At present the model is restricted to sulfur species. Gas- and aqueous-phase reactions are treated. Gas-phase chemical reactions represented in the model are the OH-induced oxidation of SO2 to sulfate and of dimethylsulfide (DMS) to SO2 and methanesulfonic acid (MSA). Clouds within the model provide an environment for aqueous chemical reactions, wet removal, and in the case of convective clouds, mixing and subgrid scale vertical motions. The present model treats aqueous-phase reactions in precipitating clouds only. SO2, H2O2, O3 dissolve in cloudwater based on their solubilities, with a cloudwater pH of 4.5. Aqueous-phase reactions include the oxidation of SO2 to sulfate by H2O2 and O3. Climatological concentrations of O3 are employed; H2O2 is generated in the gas phase at a fixed rate until a seasonally dependent maximum concentration is reached. Oxidation of SO2 by H2O2 is treated as going to completion limited by the lesser of the two concentrations; oxidation by O3 proceeds only if there is any remaining SO2. Future model development will incorporate representation of soil dust, carbonaceous aerosol, nitrates, and ammonium, as well as a representation of particle size.
Dry deposition is represented as the lower boundary condition for the vertical transport. Wet removal is evaluated using a fractional removal for cloudwater determined by precipitation amount and column integral of cloudwater. Time- and location-dependent dry deposition velocities for SO2 and sulfate are calculated using the ECMWF meteorological data, seasonal albedo, land use classifications, and seasonal categories.

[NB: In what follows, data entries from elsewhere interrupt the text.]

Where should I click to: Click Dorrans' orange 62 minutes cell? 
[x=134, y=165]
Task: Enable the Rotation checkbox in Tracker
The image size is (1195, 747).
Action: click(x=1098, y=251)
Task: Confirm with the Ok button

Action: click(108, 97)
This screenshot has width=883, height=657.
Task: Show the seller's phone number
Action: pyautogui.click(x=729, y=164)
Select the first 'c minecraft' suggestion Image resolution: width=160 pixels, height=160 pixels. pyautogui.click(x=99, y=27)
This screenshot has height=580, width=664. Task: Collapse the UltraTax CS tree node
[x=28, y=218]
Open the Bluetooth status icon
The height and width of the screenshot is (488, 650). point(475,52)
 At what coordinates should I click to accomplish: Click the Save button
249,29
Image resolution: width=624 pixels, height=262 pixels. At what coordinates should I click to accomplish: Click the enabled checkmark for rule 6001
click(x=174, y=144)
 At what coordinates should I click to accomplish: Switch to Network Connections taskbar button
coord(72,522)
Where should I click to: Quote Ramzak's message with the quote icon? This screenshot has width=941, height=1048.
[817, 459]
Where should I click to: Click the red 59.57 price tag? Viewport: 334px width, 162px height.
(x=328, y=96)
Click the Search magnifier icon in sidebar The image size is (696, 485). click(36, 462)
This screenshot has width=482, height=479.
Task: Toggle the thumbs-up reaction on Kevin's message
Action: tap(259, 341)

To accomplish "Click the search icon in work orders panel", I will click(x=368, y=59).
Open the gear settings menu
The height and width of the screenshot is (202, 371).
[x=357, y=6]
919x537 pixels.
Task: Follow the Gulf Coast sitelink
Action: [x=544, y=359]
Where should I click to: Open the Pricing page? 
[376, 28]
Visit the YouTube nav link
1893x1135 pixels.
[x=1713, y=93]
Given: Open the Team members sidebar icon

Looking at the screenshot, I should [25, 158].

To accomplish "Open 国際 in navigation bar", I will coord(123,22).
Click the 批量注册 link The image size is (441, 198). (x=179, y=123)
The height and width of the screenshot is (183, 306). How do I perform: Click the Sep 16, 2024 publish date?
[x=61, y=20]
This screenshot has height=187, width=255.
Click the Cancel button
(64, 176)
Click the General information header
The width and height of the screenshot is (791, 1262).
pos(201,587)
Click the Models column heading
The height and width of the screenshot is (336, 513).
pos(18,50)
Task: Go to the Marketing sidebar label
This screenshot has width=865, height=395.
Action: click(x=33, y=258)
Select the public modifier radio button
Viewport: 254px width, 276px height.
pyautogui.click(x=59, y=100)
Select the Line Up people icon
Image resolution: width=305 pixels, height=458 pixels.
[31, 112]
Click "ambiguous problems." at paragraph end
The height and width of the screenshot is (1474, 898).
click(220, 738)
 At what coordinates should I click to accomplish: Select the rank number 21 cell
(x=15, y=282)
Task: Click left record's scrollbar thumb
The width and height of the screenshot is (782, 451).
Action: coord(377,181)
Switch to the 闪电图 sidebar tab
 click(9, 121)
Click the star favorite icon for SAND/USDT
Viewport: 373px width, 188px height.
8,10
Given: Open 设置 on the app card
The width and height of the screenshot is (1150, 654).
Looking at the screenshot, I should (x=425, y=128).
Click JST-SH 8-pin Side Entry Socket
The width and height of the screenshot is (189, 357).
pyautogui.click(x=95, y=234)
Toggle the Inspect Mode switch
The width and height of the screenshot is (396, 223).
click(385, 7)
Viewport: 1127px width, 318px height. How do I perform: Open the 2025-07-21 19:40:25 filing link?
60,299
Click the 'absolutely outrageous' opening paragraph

Model output is concentration of sulfate aerosol, distinguished by source region and type as a function of latitude, longitude, height, and time. Model output can be used to generate sulfate aerosol optical depth for comparison with contemporaneous measurements.
Desired Measurements: Non-seasalt sulfate concentration; volatile and elemental carbon concentration; aerosol size distribution 0.05 to 1 m radius; aerosol optical depth. Concentrations of sulfate precursors, specifically DMS, SO2, and oxidants H2O2 and to lesser extent O3. Concentration of NH3 will be valuable for evaluation of future version of the model. Enhanced meteorological measurements should be incorporated in real-time inputs to ECMWF to improve model accuracy.
ACE Objectives. Reducing uncertainty in aerosol modeling is central to the ACE objectives. Running this model for time periods of ACE experiments and comparing model with observation will thus make immediate use of ACE data in evaluating model uncertainty.